Table 1 shows state-of-the-art error rates for four of the most commonly used biometric traits, namely, fingerprints, iris, face, and voice. These error rates were reported in third party evaluations conducted by the National Institute of Standards and Technology (NIST). It is easy to note that these error rates are far from being zero and so there is a large scope for improvement in the accuracy of current biometric systems. However, these error rates do not reflect a fair technology comparison because of the large variations in the test conditions. A more reasonable comparison of these technologies in operationally commensurate environments was reported in (Mansfield et al., 2001).
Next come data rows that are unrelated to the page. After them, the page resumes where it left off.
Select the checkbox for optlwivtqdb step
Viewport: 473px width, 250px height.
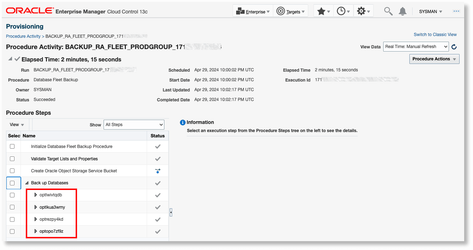[12, 195]
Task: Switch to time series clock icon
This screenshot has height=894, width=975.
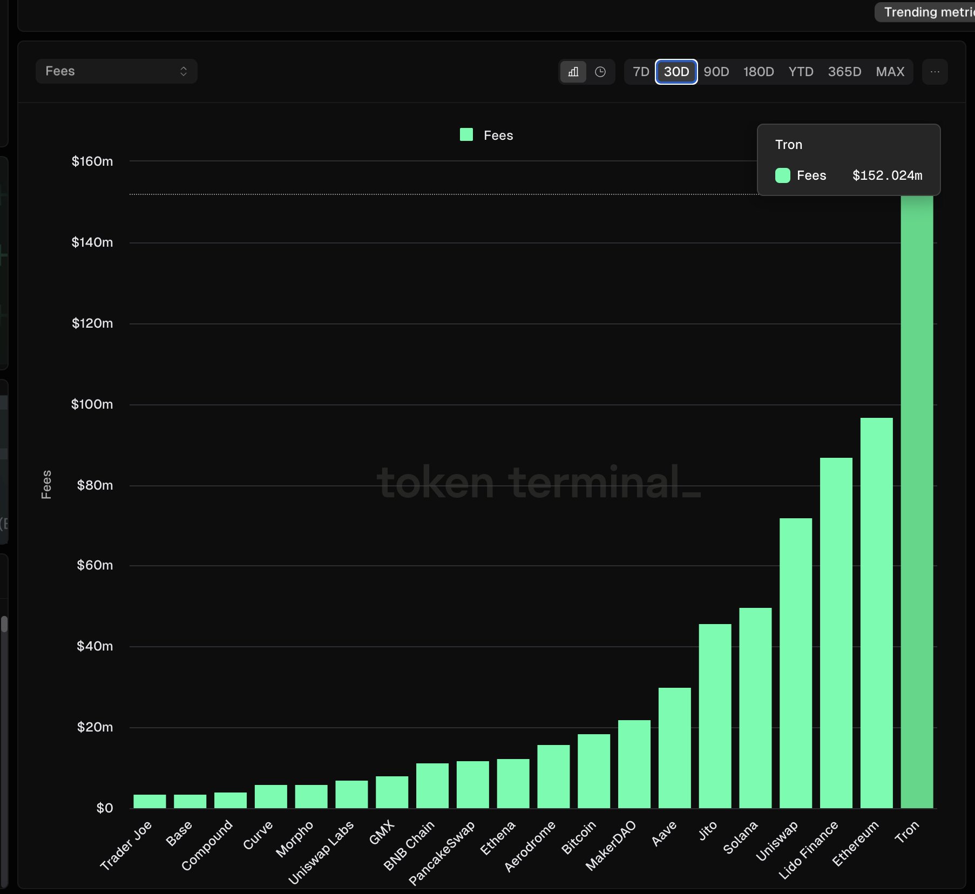Action: pos(600,72)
Modality | Test | Test Conditions | FNMR | FMR |
---|---|---|---|---|
Fingerprint | FpVTE 2003 (Wilson et al., 2004) | US Government operational data | \(0.6\%\) | \(0.01\%\) |
Face | FRVT 2006 (Phillips et al., 2007) | Changes in illumination, high resolution | \(2.5-1\%\) | \(0.1\%\) |
Voice | NIST 2004 (Przybocki et al., 2004) | Text independent, multi-lingual, operational data | \(5-10\%\) | \(2-5\%\) |
Iris | ICE 2006 (Phillips et al., 2007) | Controlled Illumination, broad quality range | \(1.1-1.4\%\) | \(0.1\%\) |
A receiver operating characteristic (ROC) curve is a comprehensive way to analyze the performance of a biometric system; it depicts the dependence of false match rate with the false non-match rate as the system threshold on match score is changed. Figure 3 shows the ROC curves corresponding to various commercial fingerprint matchers reported in FpVTE 2003 (Wilson et al., 2004). Another tool for analyzing the performance of a biometric system, especially when it is operated in the identification mode, is the cumulative match characteristic (CMC) curve. A CMC curve, as shown in figure 4, depicts the increase in the identification rate of the system with increase in the rank before which a correct match is obtained (Wilson et al., 2004).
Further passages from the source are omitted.